Currently, coal burning is the main source of fine particulate matter pollution in China’s ambient air [1,2]. And the PM_2.5 of coal-fired emission can not only lead to serious environmental problems such as haze and sand dust, but also result in great harm to human health [3,4]. Therefore, the effective control of fine particles provides significant support for achieving green and low-carbon development. However, traditional dust removal devices have very low removal efficiency for fine particles with a size of 0.1–1 µm [5]. Then, new dust removal technology must be developed and adopted to enhance the removal efficiency for the effective control of coal-fired fine particles. At present, the pretreatment technology of turning fine particles into a larger-sized ones before they enter traditional dust removal equipment is an important route for effective removal [6]. Specifically, particle pretreatment technology mainly includes sound agglomeration [7], electric agglomeration [8], chemical agglomeration [9], and water vapor condensation [10]. It is such a widespread concern and so widely applied that water vapor phase transformation technology has simple devices and obvious particle growth [11,12].
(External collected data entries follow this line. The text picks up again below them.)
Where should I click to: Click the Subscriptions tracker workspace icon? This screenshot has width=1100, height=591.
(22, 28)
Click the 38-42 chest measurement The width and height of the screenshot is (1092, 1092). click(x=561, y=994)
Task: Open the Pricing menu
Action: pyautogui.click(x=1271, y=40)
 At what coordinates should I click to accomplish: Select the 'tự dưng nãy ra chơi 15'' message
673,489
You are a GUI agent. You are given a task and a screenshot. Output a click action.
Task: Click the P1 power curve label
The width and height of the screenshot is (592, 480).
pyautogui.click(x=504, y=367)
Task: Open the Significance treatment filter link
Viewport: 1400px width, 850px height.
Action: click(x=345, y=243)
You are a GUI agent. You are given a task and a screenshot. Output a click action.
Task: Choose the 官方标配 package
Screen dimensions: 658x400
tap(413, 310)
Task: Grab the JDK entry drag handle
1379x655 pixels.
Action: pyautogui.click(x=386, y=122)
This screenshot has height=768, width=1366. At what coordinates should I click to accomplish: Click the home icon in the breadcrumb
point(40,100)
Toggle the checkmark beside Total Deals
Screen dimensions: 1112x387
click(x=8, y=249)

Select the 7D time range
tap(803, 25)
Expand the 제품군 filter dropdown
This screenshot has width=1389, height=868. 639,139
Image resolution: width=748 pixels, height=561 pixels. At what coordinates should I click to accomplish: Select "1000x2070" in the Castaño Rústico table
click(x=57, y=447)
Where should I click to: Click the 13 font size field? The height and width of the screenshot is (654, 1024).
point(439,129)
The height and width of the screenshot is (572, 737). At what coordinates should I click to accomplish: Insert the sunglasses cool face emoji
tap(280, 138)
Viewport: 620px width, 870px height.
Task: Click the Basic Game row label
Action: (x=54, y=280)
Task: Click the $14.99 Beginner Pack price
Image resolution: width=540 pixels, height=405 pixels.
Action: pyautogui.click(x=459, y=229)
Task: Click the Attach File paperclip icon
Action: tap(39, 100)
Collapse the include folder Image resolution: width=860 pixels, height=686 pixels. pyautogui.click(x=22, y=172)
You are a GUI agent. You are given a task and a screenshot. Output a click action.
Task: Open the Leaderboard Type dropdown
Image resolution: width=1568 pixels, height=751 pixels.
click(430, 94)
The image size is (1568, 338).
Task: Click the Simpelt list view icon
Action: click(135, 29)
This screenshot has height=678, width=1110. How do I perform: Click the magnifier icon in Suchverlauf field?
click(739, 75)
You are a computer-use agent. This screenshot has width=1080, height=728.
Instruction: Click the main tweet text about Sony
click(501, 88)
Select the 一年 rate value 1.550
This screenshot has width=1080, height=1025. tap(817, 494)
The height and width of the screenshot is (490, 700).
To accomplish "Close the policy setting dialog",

In the process of vapor condensation, which has appeared widely in atmospheric science, fine particles act as the condensation nuclei [13]. And once the degree of supersaturation around them exceeds the critical value, nucleation will occur and the vapor around them will begin to condense on the surfaces of the particles, causing growth [14]. Moreover, it is worth noting that the factor of supersaturation is a great influence on particle enlargement. And the growth of fine particles is exponentially related to the degree of supersaturation on the basis of the classical nucleation theory [15].

At present, there are two supersaturation construction methods widely used in experimental research [16,17]. One is the contact between a low-temperature saturated flue gas and a high-temperature liquid (Method 1). The other is a high-temperature gas meeting with a low-temperature liquid (Method 2). The experimental results demonstrated a significant relationship between the degree of supersaturation and fine-particle growth [18,19]. Thus, it is very important to achieve an efficient supersaturated environment for the excellent growth of fine particles.

Some research work has shown that having more sections is beneficial for the achievement of a supersaturated environment compared with a one-section growth tube [20]. Simulated and experimental results have demonstrated that having the appropriate number of sections is an effective method for the achievement of a better supersaturated environment and particle growth [21]. Moreover, the heat and mass transfer model with variable physical parameters has been utilized to discuss the influence of the growth tube length, the temperature difference, and different methods to achieve a supersaturated environment in a multisection growth tube [22]. It indicates that the supersaturation characteristics in a growth tube are closely related to the number of sections and the component of carrier gas with different supersaturation-achieving methods. In fact, coal-fired flue gas is composed of a variety of single-component gases and the main components are CO₂, SO₂, H₂O, O₂, and N₂. For the net flue gas of coal-fired plants after desulfurization, the content of CO₂ is about 15%, SO₂ is about 0.1%, and the relative humidity (RH) is approaching 100% [23]. Furthermore, the burning of coal in pure oxygen is named oxy-fuel combustion, and the CO₂ concentration in a carbon-dioxide-rich stream is even more than 90% [24].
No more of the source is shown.